For the protein-lipid probe interaction experiments (+/- UV exposure), proteins were categorized based on their enrichment in the +UV condition. Proteins showing a log2 fold-change of at least 1 and a p-value below 0.05 were classified as “enriched hits,” while those showing similar enrichment trends but with p-values above 0.05 were labeled as “enriched candidates.”
To better understand the biological significance of the detected proteins, we conducted gene ontology (GO) enrichment analysis using the ‘compareCluster’ function from the ‘clusterProfiler’ package7. This method evaluates whether specific GO terms are overrepresented in the dataset compared to a background gene set. We performed enrichment analysis for three GO categories: Cellular Component (CC), Molecular Function (MF), and Biological Process (BP). The reference database used was ‘org.Pf.plasmo.db.’ To quantify enrichment, we calculated the odds ratio by comparing the proportion of genes associated with each GO term in our dataset (‘GeneRatio’) with the proportion in the reference background set (‘BgRatio’). A value greater than 1 suggests that a given GO term is more prevalent in our dataset than expected by chance.
Visualizing proteomics data
Volcano Plots
- Visualize enrichment data versus the statistical p value associated with every protein identified in a dataset.
- In each of the datasets depicted on this site, data points to the right of the x-axis (logFC > 0) denote proteins which were enriched when the lipid probe was irradiated with UV light – stimulating chemical crosslinking.
- The p value of each protein was -log10 transformed, meaning that the smaller the p value, the higher the point is.
- In the datasets depicted on this site, there is little meaning to points with logFC < 0; as such, these proteins are ignored regardless of their statistical significance
Rank-ordered Plots
- Line up each protein identified in the data set from lowest logFC to highest.
- Enables the viewer to see the shape of the dataset – for example, some datasets will have only a few proteins substantially enriched, and this is reflected by a sharp “elbow” at the edges of the plot.
- This can be helpful in selecting logFC cutoffs when determining significance cutoffs.
MA Plots
- Depict the logFC of each protein (M) versus the average m/z intensity of the peptides (A) that contributed to that proteins identification.
- Gives greater insight into the quality of a datapoint.
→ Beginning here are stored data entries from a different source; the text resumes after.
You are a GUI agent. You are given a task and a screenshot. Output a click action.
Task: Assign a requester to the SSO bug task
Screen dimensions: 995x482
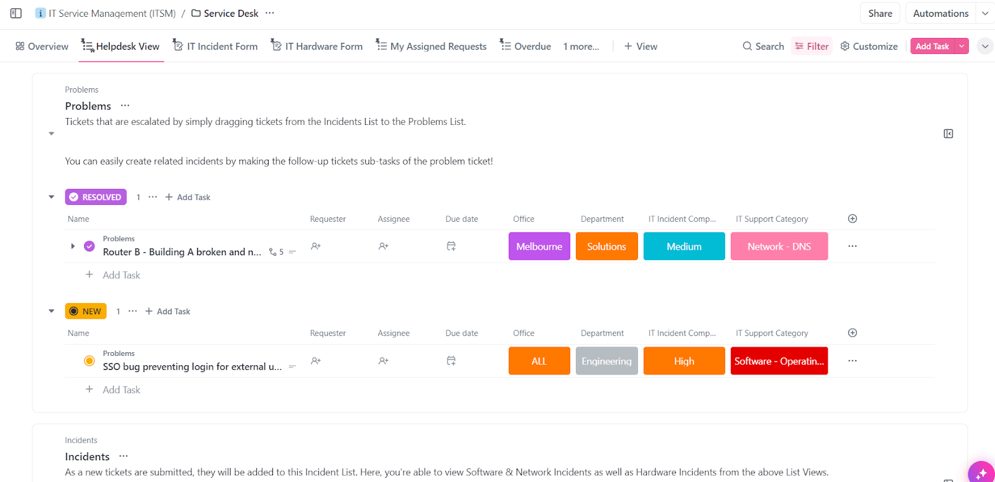pyautogui.click(x=316, y=361)
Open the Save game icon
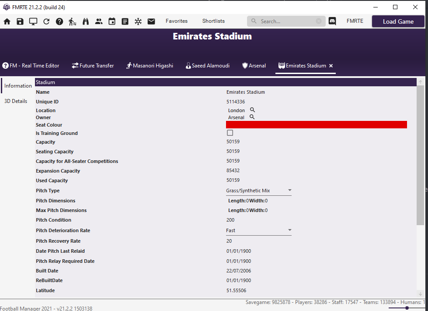This screenshot has height=311, width=428. pos(20,21)
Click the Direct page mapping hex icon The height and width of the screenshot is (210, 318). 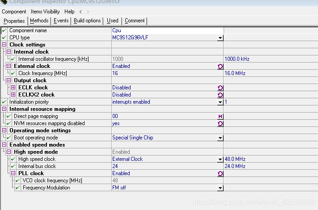pyautogui.click(x=220, y=116)
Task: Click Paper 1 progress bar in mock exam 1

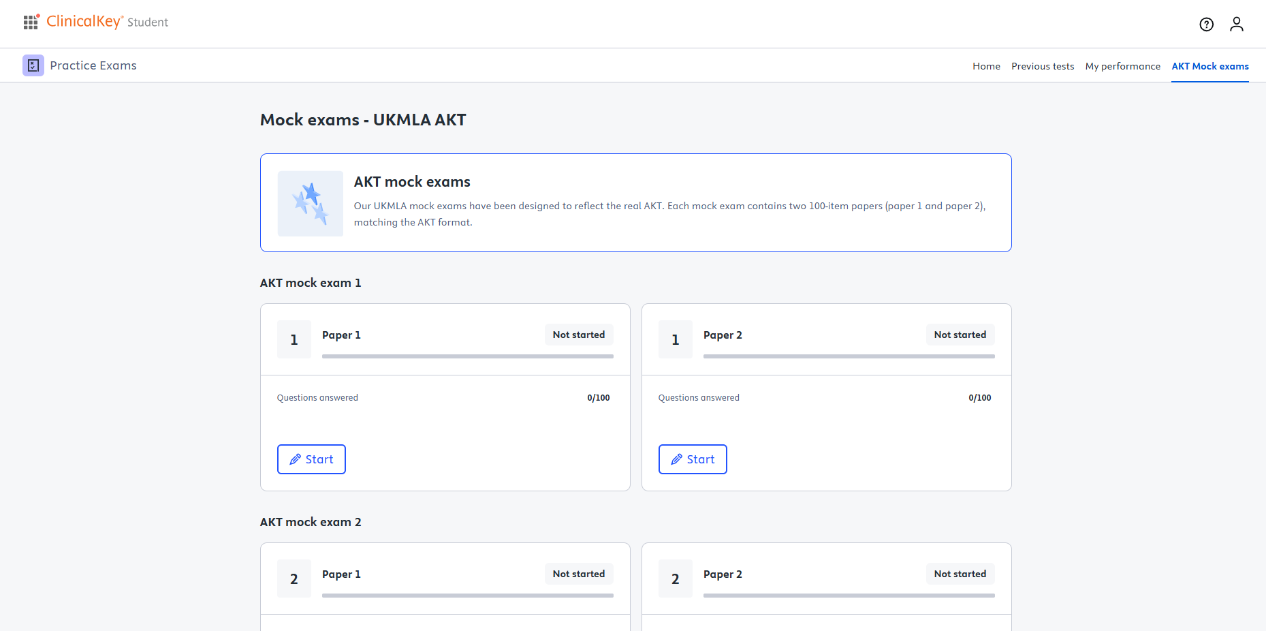Action: [x=467, y=356]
For example, a point on the far left of the MA plot had relatively low total abundance and may be more sensitive to dramatic changes in enrichment – whereas points to the right were substantially more abundant in the sample and will be less sensitive to change.
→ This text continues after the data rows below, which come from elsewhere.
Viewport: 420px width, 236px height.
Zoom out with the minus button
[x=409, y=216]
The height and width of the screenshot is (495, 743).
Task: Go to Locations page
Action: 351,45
- Thus, “significantly enriched” proteins with higher A intensity may be more trustworthy than those with lower A values.
Heat Maps
Gene Ontology Overview
- Gene Ontology (GO) analyses take a list of proteins and determines whether there is a greater than random enrichment of a biological feature. These features can include pathways, molecular functions, cellular compartments or biological processes.
- In each of the GO analyses presented on this site, we filtered according to a significance cutoff – these cutoffs are explained on the respective data pages (either “enriched candidates” or “enriched hits”, as in the TMT-based datasets, or unique subsets of probe enrichment, as in the PSM-based datasets).
- Enriched pathways are given statistical significance by assessing the likelihood that a pathway would be overrepresented through random chance.